La Cgil ha così gioco facile ad agire come i Cobas in tanti altri negoziati contrattuali, con la strategia del 'più 1'. Incasserà in ogni caso le deroghe per le 15 categorie di lavori gravosi, ma può dire che non basta, che servivano misure per i giovani e le donne (su cui peraltro il confronto continuerà), allargando le critiche all’insufficienza della manovra nonostante contenga il rinnovo del contratto del Pubblico impiego e i fondi per il Reddito di inclusione chiesti proprio dai sindacati. E magari incassare qualche piccolo aggiustamento in più nell’esame parlamentare.
Leggere questa manovra della Cgil come la 'volata' tirata a Mdp, con Susanna Camusso pronta a candidarsi in quelle fila, però, oltre che semplicistico sarebbe sbagliato. È piuttosto qualcosa di più profondo che emerge, o meglio riemerge periodicamente nella Cgil, come incapacità di trasformarsi definitivamente e solo in un sindacato riformista, abbandonando l’idea di essere investiti della 'missione' di costituire (o 'ricostruire') la sinistra sociale del Paese, la forza che dal basso delle piazze e degli uffici, se non più dalle fabbriche, può indirizzare il processo politico.

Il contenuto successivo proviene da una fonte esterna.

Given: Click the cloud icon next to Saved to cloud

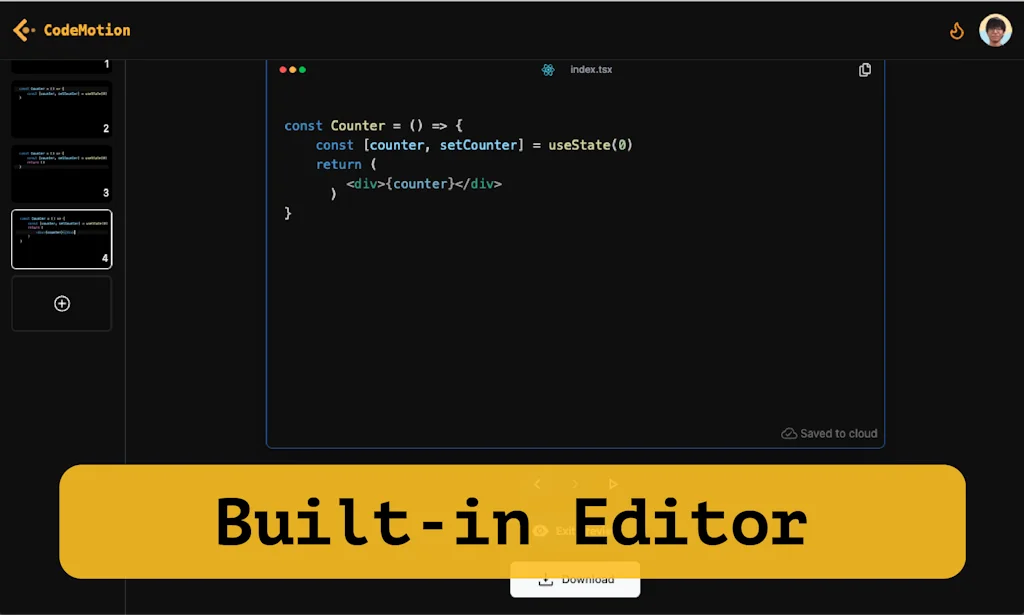Looking at the screenshot, I should (790, 433).
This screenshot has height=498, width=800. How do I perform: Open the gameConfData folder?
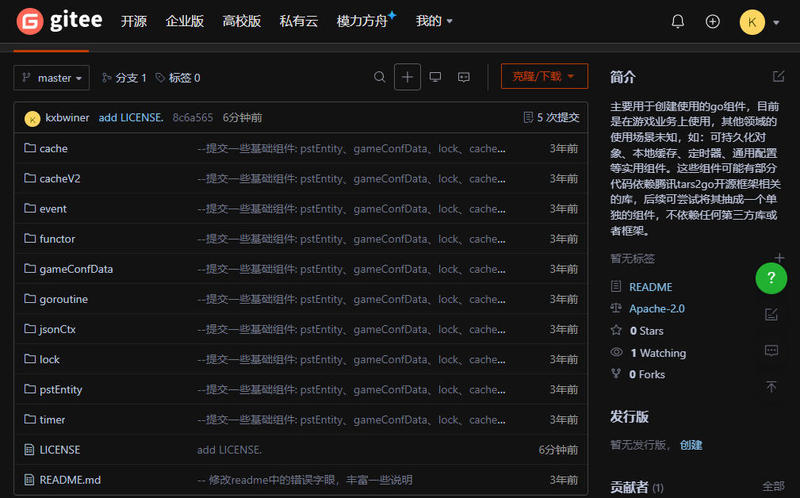(x=76, y=269)
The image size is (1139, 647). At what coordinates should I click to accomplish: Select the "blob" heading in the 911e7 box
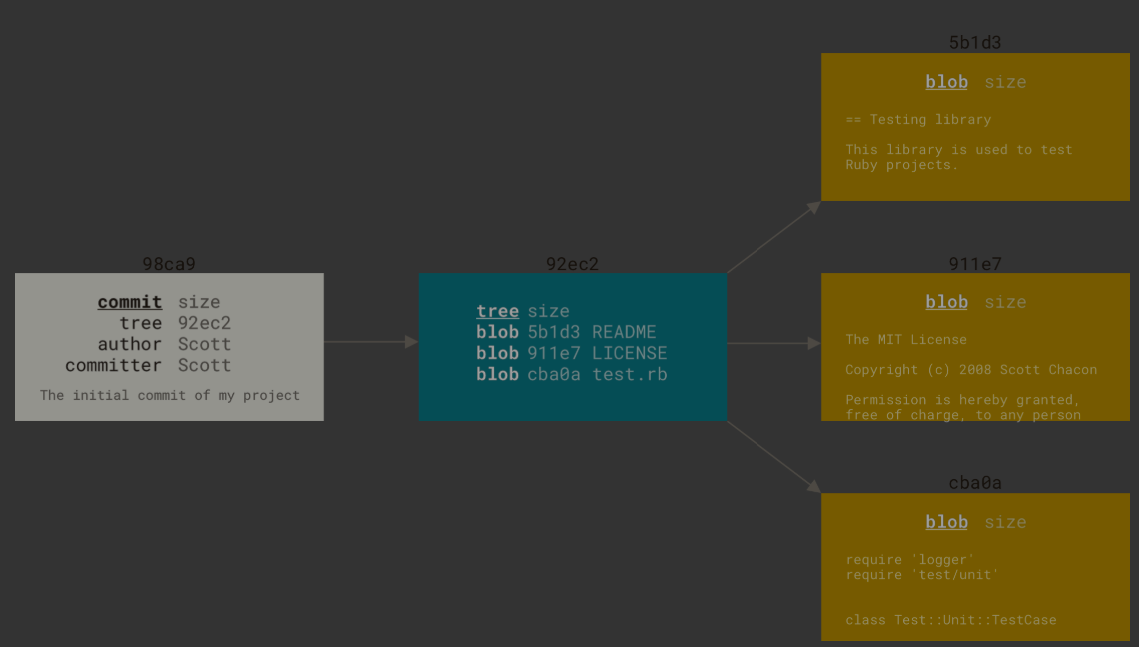[946, 302]
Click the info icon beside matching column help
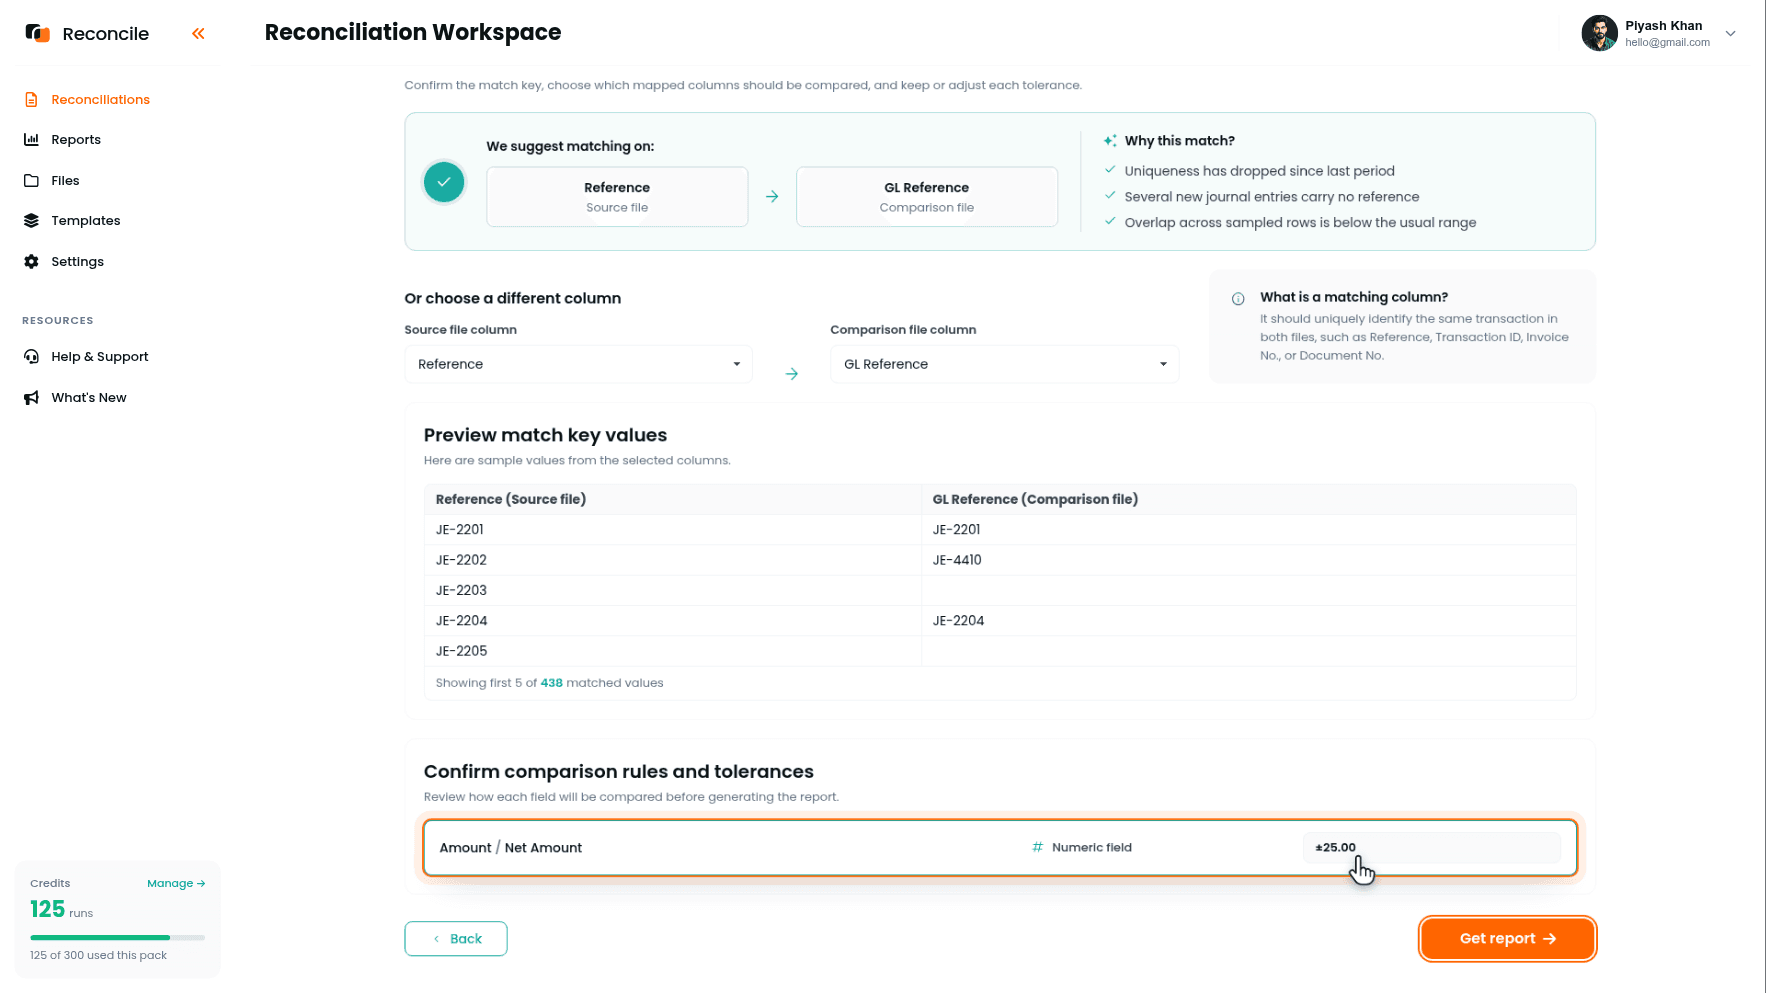 (x=1238, y=298)
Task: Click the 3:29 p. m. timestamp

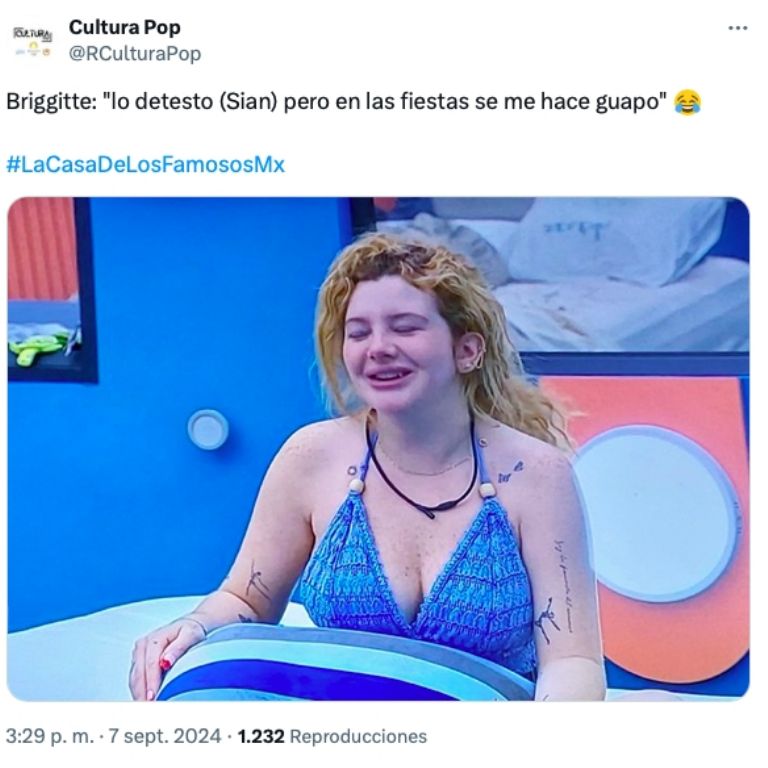Action: point(49,736)
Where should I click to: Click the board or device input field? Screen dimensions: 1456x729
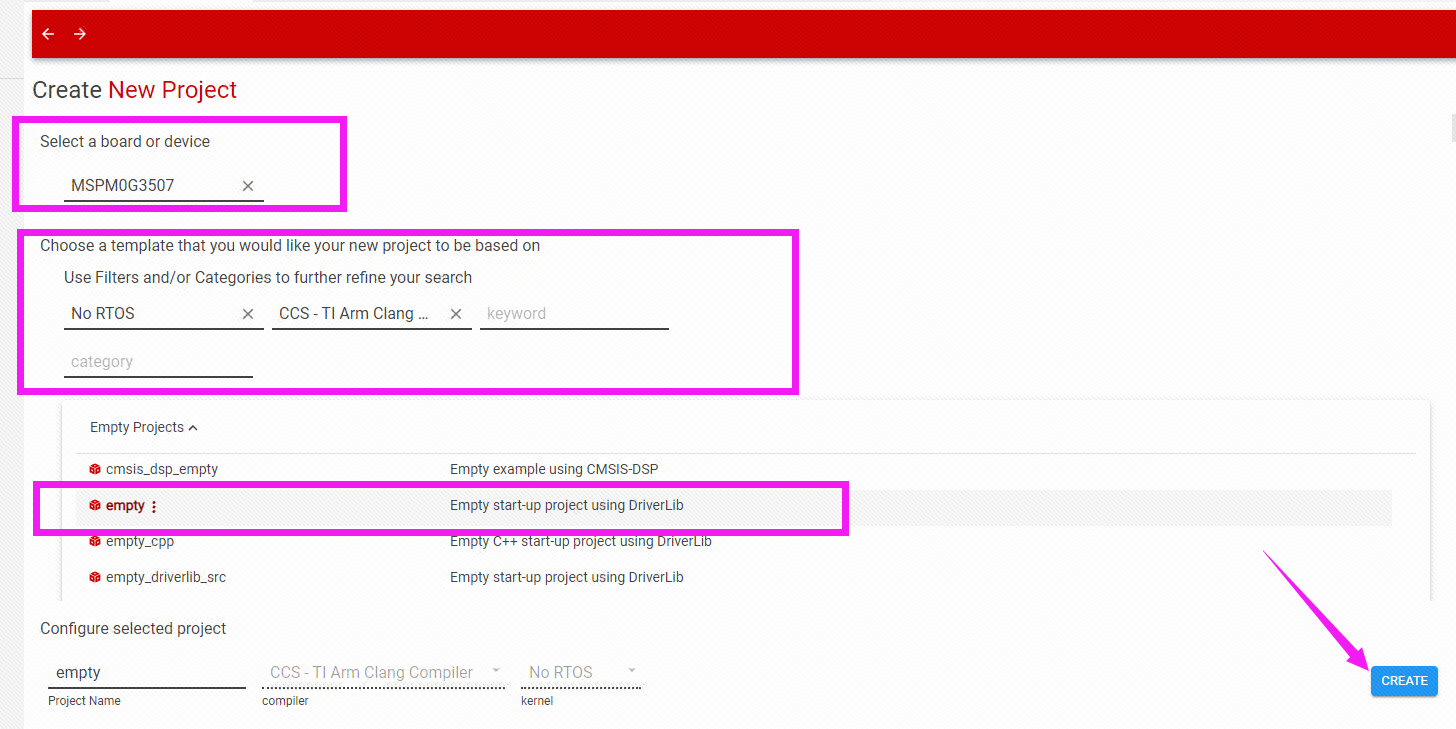(150, 186)
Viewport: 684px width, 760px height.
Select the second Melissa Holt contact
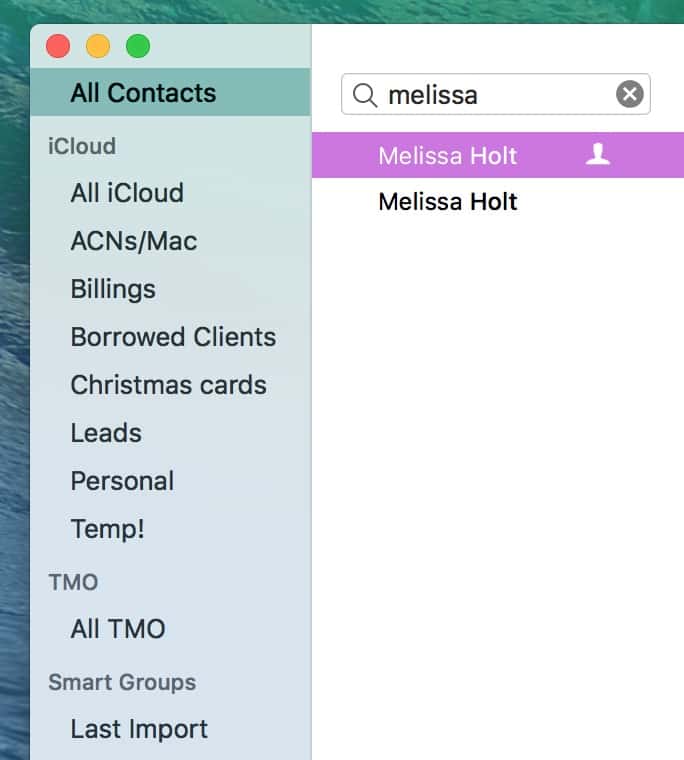tap(448, 202)
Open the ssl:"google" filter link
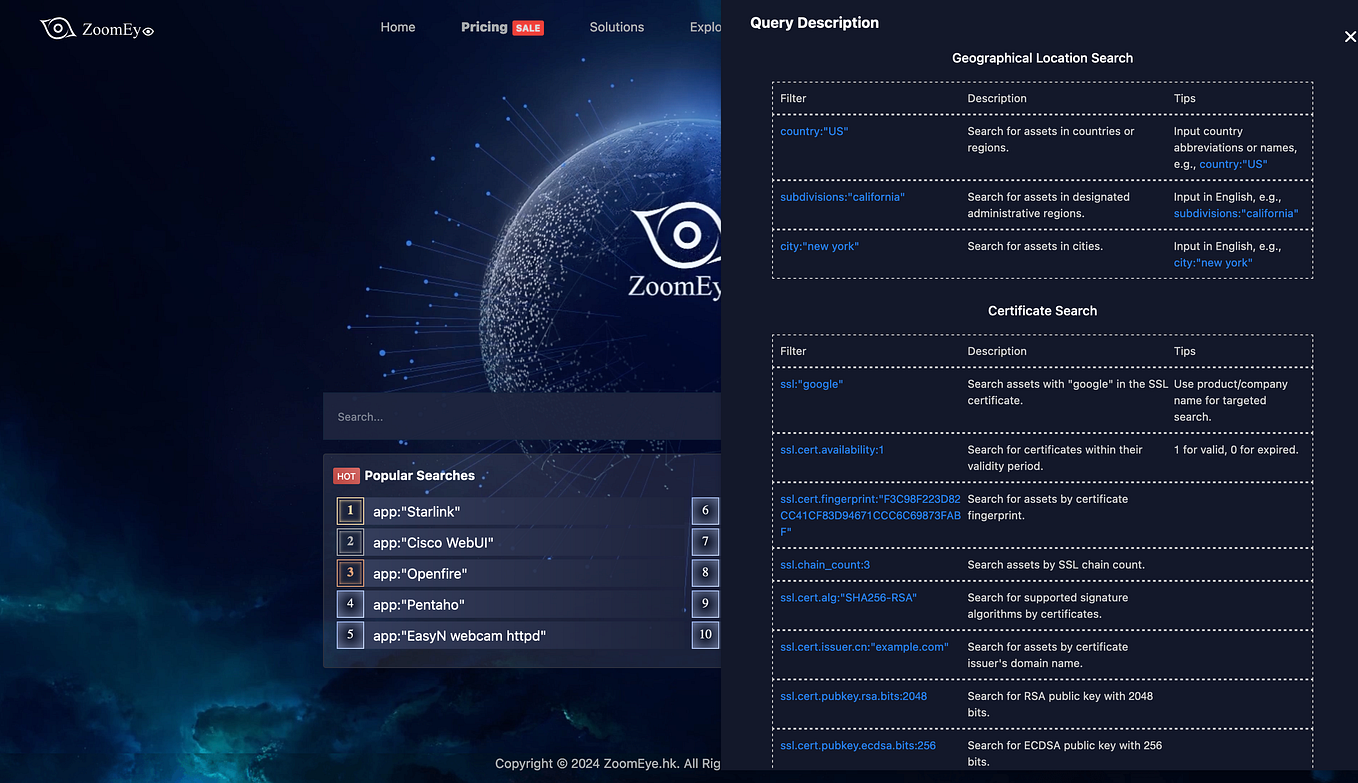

L’idea di rappresentare l’'ultimo baluardo' – altro che la vecchia 'cinghia di trasmissione'... – per ciò stesso votato non al compromesso, ma alla testimonianza, a un antagonismo quasi di necessità. Controllato, certo, ma sempre antagonismo. Un sindacato condannato a cercare di non avere 'nemici a sinistra', a tentare di non essere mai scavalcato, oggi persino da forze come i Cinque Stelle o la Lega anti-Fornero. Di qui il 'no' già prevedibile, la solita mobilitazione, blanda all’inizio con un governo ormai a termine e che, magari, potrà essere rilanciata poi, con maggior vigore, se al timone in futuro arriverà il centrodestra. Una sorta di coazione a ripetere. Tutto già visto, tutto come da copione. Restano però sullo sfondo, come convitati di pietra, due questioni assai reali: come aiutare i giovani e come tutelare i dipendenti 'anziani', al di là dei mesi di 'sconto' sull’età limite.
La pensione dei giovani, più che con alchimie contabili, si garantisce soprattutto favorendone l’occupazione, la ricomposizione delle diverse contribuzioni e le politiche attive: qualcosa è stato fatto, molto resta da fare. Per i lavoratori senior di oggi, invece, il tema mai discusso è come le aziende debbano ripensare i modelli produttivi, aggiornare e valorizzare le proprie risorse di 50, 60 e più anni. Perché costoro all’aumentata età pensionabile devono arrivarci 'vivi', cioè mantenendo un’occupazione. Di tutto questo, però, nel copione già scontato della trattativa governo-sindacati, non c’è neanche una riga di sceneggiatura. E il film non sarà un capolavoro.